-- What is required --
Given the records below, pull every line with the word "computer" into the answer.

[Start of section]

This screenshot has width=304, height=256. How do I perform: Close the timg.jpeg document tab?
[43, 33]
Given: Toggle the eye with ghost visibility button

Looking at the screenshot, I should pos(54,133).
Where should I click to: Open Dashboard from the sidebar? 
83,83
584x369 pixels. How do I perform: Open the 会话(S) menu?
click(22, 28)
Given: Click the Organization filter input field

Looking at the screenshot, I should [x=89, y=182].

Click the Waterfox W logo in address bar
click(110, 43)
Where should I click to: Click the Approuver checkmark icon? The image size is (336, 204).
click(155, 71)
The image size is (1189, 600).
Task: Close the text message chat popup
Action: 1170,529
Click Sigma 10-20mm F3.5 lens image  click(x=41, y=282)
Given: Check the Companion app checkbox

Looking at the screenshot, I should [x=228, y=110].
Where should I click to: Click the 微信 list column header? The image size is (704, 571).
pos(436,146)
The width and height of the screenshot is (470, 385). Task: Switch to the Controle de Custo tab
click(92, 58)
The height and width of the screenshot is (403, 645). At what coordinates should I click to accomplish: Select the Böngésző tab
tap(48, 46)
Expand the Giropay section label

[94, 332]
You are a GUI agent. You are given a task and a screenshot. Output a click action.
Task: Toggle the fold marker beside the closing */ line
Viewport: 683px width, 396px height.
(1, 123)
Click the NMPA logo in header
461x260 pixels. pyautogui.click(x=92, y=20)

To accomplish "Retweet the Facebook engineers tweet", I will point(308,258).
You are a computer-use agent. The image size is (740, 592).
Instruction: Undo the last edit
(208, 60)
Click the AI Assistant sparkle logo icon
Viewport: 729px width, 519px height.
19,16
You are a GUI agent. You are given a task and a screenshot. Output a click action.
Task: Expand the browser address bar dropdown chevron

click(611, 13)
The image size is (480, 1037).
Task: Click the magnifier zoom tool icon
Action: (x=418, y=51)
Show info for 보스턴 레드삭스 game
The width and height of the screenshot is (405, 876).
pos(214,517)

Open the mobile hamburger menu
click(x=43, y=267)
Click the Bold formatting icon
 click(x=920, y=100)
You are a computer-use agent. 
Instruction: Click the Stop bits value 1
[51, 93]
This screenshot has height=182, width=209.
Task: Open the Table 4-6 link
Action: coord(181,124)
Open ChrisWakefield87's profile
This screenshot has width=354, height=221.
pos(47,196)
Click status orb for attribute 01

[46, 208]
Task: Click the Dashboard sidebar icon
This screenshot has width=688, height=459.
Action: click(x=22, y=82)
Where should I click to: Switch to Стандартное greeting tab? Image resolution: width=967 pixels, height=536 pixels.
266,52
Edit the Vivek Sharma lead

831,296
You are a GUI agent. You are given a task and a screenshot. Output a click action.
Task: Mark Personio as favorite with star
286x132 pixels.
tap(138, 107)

[End of section]

-- Your solution --
You are a computer-use agent. The image size is (740, 592).
You are a computer-use agent. 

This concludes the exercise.